**Exercise brief**. All lines ahead of the one containing "[Toggle Icon] (1599, 127)" are to be left out; that line and each one after it, through the end of the records below, are to be duplicated exactly.

**Records for the task**.
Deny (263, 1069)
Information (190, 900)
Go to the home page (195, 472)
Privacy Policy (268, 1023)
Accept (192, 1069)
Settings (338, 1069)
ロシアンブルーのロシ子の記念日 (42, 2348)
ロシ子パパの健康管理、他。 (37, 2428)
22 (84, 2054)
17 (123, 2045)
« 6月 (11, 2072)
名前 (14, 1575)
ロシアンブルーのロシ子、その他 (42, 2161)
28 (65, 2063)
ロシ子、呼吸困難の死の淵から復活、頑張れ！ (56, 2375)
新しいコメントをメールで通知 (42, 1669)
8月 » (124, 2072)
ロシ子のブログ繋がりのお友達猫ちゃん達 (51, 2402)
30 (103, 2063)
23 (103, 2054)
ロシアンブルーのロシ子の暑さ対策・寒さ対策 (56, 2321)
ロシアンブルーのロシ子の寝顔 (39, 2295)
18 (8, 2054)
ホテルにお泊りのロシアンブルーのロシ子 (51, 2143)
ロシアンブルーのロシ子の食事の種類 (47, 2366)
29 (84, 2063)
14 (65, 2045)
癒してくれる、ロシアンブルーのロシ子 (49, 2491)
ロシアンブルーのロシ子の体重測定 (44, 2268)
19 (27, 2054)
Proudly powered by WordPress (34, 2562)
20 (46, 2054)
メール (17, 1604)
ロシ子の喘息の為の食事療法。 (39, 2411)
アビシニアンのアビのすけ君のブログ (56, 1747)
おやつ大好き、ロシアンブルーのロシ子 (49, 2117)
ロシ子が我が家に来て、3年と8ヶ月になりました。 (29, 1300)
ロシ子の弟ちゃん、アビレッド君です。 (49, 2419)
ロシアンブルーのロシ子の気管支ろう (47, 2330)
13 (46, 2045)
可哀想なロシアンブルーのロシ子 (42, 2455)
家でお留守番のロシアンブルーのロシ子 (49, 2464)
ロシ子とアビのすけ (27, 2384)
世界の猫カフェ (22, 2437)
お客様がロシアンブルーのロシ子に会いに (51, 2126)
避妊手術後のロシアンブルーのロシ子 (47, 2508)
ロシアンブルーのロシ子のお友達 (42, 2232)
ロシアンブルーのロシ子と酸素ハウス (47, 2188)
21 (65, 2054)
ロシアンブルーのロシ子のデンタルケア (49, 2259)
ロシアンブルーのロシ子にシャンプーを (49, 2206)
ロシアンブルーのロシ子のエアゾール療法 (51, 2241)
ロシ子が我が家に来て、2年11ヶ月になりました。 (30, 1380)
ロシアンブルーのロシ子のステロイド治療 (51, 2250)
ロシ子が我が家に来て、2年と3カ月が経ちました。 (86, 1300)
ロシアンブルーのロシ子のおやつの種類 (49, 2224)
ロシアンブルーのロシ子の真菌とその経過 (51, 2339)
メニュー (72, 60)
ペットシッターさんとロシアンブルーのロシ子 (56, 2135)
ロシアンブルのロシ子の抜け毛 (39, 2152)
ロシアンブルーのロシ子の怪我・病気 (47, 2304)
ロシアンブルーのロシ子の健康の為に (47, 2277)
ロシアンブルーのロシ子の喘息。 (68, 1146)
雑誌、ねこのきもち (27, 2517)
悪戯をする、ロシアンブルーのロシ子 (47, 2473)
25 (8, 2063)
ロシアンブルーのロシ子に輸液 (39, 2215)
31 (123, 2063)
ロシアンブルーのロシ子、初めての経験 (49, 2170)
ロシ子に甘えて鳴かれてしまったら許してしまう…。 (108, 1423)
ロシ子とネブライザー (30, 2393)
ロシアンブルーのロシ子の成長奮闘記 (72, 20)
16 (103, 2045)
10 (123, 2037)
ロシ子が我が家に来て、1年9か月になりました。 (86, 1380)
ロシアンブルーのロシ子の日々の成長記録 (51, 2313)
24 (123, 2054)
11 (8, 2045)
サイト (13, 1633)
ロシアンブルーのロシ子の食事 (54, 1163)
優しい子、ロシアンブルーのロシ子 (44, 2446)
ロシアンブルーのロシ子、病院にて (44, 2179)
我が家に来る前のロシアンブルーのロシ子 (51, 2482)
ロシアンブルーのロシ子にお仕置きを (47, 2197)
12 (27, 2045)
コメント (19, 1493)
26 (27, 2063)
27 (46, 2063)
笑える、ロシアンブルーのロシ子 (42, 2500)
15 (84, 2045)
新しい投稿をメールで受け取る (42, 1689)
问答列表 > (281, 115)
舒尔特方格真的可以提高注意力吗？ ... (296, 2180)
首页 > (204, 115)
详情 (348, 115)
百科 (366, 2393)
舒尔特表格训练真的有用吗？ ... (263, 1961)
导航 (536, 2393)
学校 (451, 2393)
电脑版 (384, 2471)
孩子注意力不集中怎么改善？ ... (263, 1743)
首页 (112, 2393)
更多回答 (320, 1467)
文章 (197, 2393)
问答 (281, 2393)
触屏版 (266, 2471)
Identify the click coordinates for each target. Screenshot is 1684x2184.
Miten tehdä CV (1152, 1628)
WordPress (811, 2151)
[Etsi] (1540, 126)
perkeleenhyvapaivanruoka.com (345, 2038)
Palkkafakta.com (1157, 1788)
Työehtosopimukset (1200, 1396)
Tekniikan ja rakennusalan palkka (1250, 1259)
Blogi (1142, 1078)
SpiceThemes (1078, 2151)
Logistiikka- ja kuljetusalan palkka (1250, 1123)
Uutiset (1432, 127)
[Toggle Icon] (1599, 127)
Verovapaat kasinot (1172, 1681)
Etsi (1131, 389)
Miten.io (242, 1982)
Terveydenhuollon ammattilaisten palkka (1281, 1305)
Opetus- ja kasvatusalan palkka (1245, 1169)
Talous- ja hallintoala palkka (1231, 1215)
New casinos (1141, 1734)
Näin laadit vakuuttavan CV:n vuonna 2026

**Written answer**.
[Toggle Icon] (1599, 127)
Verovapaat kasinot (1172, 1681)
Etsi (1131, 389)
Miten.io (242, 1982)
Terveydenhuollon ammattilaisten palkka (1281, 1305)
Opetus- ja kasvatusalan palkka (1245, 1169)
Talous- ja hallintoala palkka (1231, 1215)
New casinos (1141, 1734)
Näin laadit vakuuttavan CV:n vuonna 2026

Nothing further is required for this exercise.